A en explorer les lieux, Adeline avait omis de se lier avec ses habitants. Elle était là depuis quelques semaines déjà, mais n’avait pu que se faire discrète lorsqu’elle avait croisé, au hasard d’un couloir ou d’une veine, d’autres Bersekers. Elle avait beau être ravie de son nouveau rôle, tout ces figures –souvent un peu étranges et monstrueuses- réveillaient en elle… une timidité admirative. Comme une fan n’osant passer le pas, elle s'était fait systématiquement discrète.

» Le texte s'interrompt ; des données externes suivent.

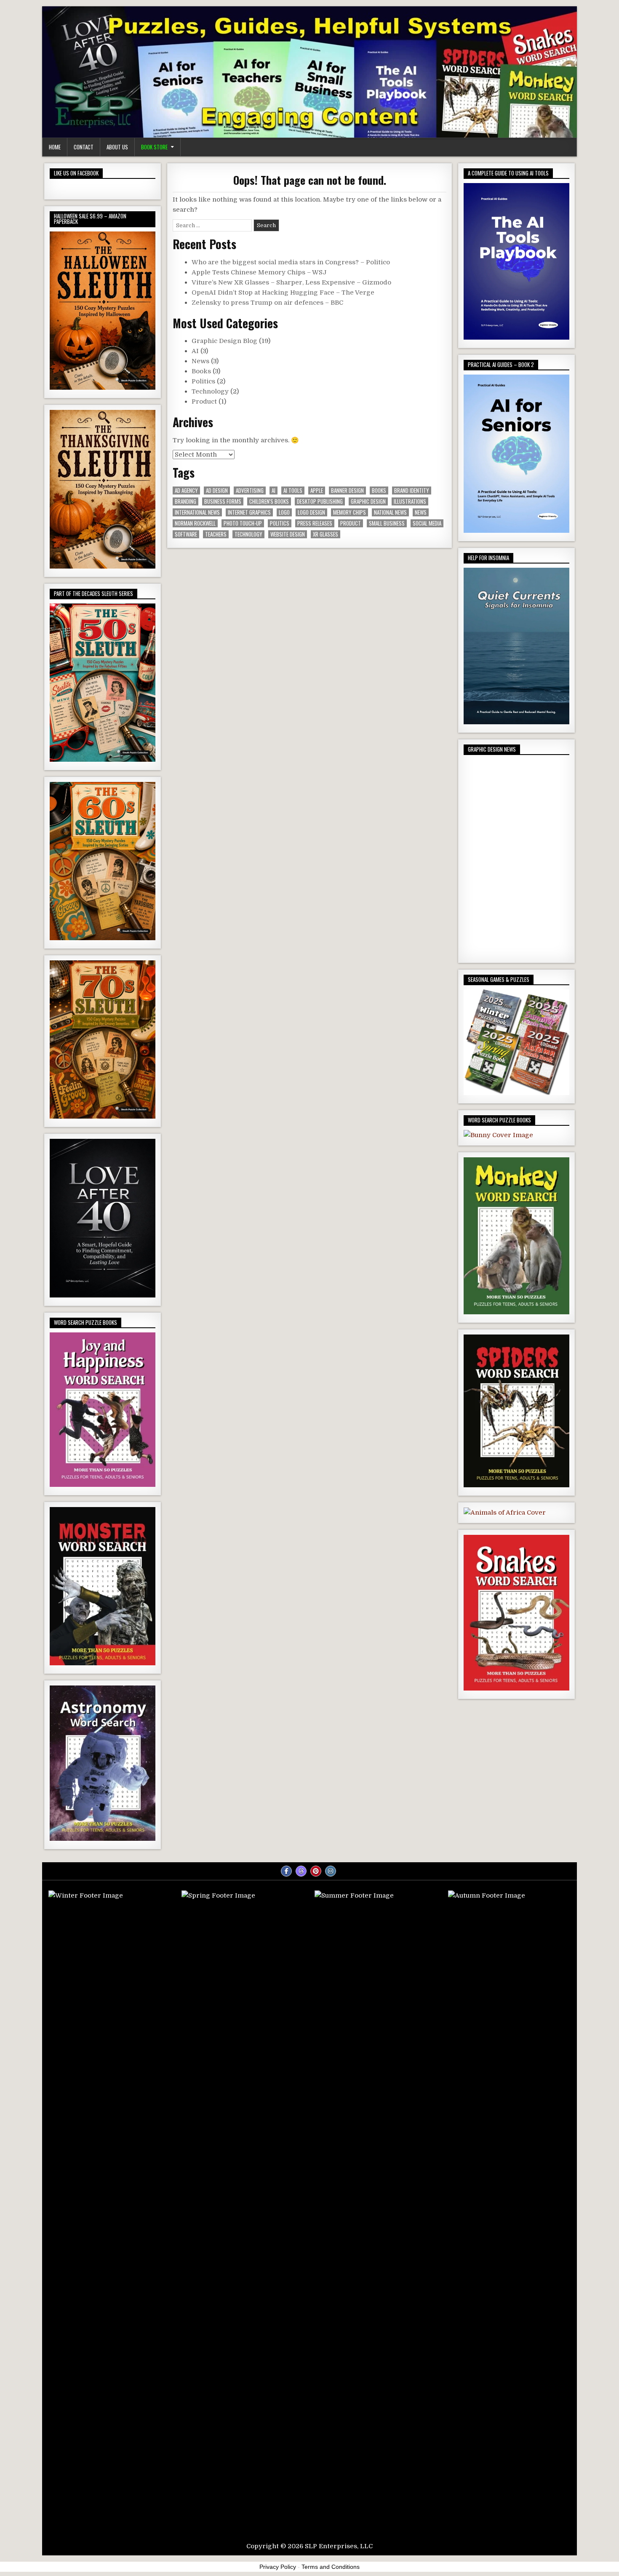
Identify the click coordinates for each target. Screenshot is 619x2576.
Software (186, 534)
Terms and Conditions (330, 2566)
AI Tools (292, 490)
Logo (284, 512)
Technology (210, 391)
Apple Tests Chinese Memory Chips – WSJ (259, 272)
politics (279, 523)
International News (197, 512)
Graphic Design (368, 501)
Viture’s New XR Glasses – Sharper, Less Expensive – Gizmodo (291, 282)
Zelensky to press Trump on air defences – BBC (267, 302)
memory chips (349, 512)
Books (201, 371)
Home (55, 147)
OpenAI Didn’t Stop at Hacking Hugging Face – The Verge (283, 292)
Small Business (387, 523)
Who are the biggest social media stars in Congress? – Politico (291, 262)
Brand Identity (411, 490)
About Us (117, 147)
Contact (83, 147)
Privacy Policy (277, 2566)
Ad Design (217, 490)
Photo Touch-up (243, 523)
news (421, 512)
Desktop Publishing (320, 501)
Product (204, 401)
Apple (316, 490)
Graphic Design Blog (224, 341)
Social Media (427, 523)
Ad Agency (186, 490)
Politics (203, 381)
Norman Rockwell (195, 523)
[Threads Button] (301, 1871)
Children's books (269, 501)
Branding (185, 501)
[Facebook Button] (286, 1871)
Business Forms (222, 501)
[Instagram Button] (330, 1871)
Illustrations (410, 501)
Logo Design (311, 512)
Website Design (287, 534)
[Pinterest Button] (315, 1871)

Pourtant, parmi les autres guerriers d’Ares, il y avait un nombre surprenant de femmes. Adeline s’en était réjouie à son arrivée. Elle voyait dans ce nombre une sorte de coalition contre le statut qu’on leur attribuait, dans la société. Une prise de pouvoir. Et parmi ces femmes, il y avait une, au teint mat, qui avait récemment prit place à l’entrée de la citadelle, forçant passivement Adeline à passer devant elle fréquemment...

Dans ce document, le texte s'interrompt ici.